■ DIRECTION ■
Starting with the line that contains "Task: Toggle the Bulk delete switch" and going on through the line that contains "tap(46, 64)", swap "pixels" for "px" and leave everything else unchanged. Give back only those lines.

■ TASK DATA ■
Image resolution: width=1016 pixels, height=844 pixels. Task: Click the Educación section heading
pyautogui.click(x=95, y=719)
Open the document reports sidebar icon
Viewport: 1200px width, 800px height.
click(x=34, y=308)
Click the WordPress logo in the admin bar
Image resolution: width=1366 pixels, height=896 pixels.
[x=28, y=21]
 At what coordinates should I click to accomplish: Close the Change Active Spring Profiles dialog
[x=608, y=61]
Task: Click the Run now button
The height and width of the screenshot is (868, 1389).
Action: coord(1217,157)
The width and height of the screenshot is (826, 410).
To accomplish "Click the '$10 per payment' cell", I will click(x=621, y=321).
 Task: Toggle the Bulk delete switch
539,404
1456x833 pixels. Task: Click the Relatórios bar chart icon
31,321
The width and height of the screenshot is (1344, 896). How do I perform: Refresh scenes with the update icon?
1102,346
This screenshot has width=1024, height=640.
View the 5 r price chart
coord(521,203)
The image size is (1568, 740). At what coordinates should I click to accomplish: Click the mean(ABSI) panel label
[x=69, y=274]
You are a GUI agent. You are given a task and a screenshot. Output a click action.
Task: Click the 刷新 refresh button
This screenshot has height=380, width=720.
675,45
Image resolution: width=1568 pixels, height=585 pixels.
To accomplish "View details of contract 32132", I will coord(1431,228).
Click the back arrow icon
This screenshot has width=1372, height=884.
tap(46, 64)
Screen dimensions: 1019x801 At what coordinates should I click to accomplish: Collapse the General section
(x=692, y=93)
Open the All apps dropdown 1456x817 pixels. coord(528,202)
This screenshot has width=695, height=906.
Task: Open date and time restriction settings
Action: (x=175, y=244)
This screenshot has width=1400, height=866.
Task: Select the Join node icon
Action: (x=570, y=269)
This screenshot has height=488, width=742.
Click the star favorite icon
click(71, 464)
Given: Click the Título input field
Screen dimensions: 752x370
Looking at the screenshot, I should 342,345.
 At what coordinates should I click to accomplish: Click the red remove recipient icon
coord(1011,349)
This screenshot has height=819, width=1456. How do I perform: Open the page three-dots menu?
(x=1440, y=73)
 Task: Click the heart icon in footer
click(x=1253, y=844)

■ RESULT FOR THIS TASK ■
 Task: Toggle the Bulk delete switch
539,404
1456x833 px. Task: Click the Relatórios bar chart icon
31,321
The width and height of the screenshot is (1344, 896). How do I perform: Refresh scenes with the update icon?
1102,346
This screenshot has width=1024, height=640.
View the 5 r price chart
coord(521,203)
The image size is (1568, 740). At what coordinates should I click to accomplish: Click the mean(ABSI) panel label
[x=69, y=274]
You are a GUI agent. You are given a task and a screenshot. Output a click action.
Task: Click the 刷新 refresh button
This screenshot has height=380, width=720.
675,45
Image resolution: width=1568 px, height=585 px.
To accomplish "View details of contract 32132", I will coord(1431,228).
Click the back arrow icon
This screenshot has width=1372, height=884.
tap(46, 64)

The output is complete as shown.